Quando a propaganda é usada como arma pela indústria do software monopolista para pilhar seus concorrentes e ganhar mercado por meio de mentiras e falcatruas.

Diariamente somos bombardeados com peças publicitárias de todos os tipos; cremes miraculosos, aparelhos de ginástica magníficos, automóveis luxuosos, planos de capitalização que fazem fortuna e assim por diante. Muitas destas peças são verdadeiras apoteoses de milagres baseadas em estudos ou institutos que, na maioria das vezes não podem ser comprovados ou ainda que recebem pelo estudo carnavalesco.

Nesta época em que acontece a migração de empresas e usuários do software monopolista para o software livre, principalmente devido aos custos astronômicos do primeiro modelo, táticas de propaganda enganosa e subversivas dignas do III Reich de Hitler, entram em cena aproveitando-se de armas tão sujas quanto possíveis para reduzir o buraco que começa a ser apresentado nos números de clientes corporativos e usuários.

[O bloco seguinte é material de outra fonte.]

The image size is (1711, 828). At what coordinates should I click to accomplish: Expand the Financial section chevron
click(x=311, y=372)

E assim, nesta guerra, acontecem várias modalidades de ataques, tais como:

Ataque 1 – descaracterizando o oponente
Na guerra mercadológica, alguns lances são dignos de comentários. Nos últimos meses a mídia internacional foi assolada por anúncios da Microsoft, principal empresa representante do modelo de software monopolista e que perde a cada dia com o avanço do Software Livre, onde apresentam dados de um conjunto de estudos feitos por vários institutos de pesquisa que “comprovam” a superioridade dos produtos desta empresa sobre o Linux no chamado TCO – Total Cost of Ownership (Custo Total de Propriedade) e em outros segmentos ou atuações. Esta mesma empresa, há cerca de um mês, disponibilizou no Brasil um estudo de um professor da USP – Universidade de São Paulo que, efetuando projeções mirabolantes, deu sustentação aos argumentos falaciosos contra o Linux nos mesmos moldes do estudo norte-americano.

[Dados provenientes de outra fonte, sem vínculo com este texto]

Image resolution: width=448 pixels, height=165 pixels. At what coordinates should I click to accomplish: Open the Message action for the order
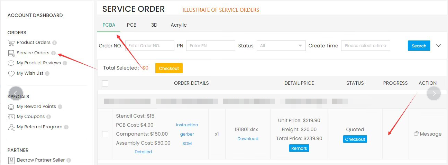coord(428,134)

Neste conjunto de estudos denominado Get the facts (Veja os fatos), onde o anúncio se baseia, é prometido pela empresa reduções de custo da ordem de 15 a 40%, além de reduções de pessoal, de código e outros sobre o seu principal concorrente hoje, o Linux. Na obscuridade do mesmo, podem ser vistos alguns erros grotescos de mensuração das porcentagens afirmadas, e não foram colocados na conta vários fatores que poderiam influenciar o mesmo contra a gigante do software monopolista e tampouco a similaridade de plataformas.

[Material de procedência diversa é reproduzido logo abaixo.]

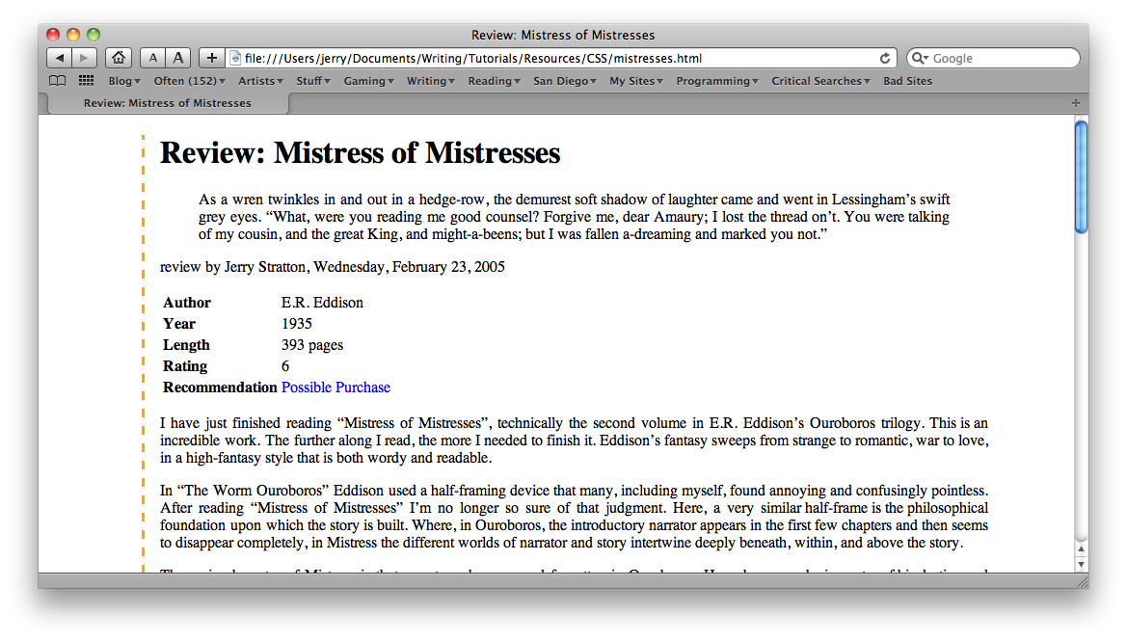This screenshot has width=1127, height=641.
Task: Open a new tab with tab bar plus
Action: (1076, 103)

Alguns pontos interessantes do estudo são:

  • Operação de servidores WinTel (Windows + Intel) é dez vezes mais barata que o Linux – estudo de benchmark patrocinado pela Microsoft onde se faz um comparativo entre plataformas distintas: Windows sobre servidores Intel contra Linux em mainframe IBM;
  • Custo de mão de obra do Windows oferece vantagem de TCO sobre o Linux – mais um estudo patrocinado pela Microsoft. Interessante no estudo é ler: We did not investigate the causes of downtime to determine the relative impact caused by hardware failures, software failures, inexperienced users, and poorly designed or managed networks. Ora, se nenhum destes pontos são investigados, como é possível afirmar que é menor?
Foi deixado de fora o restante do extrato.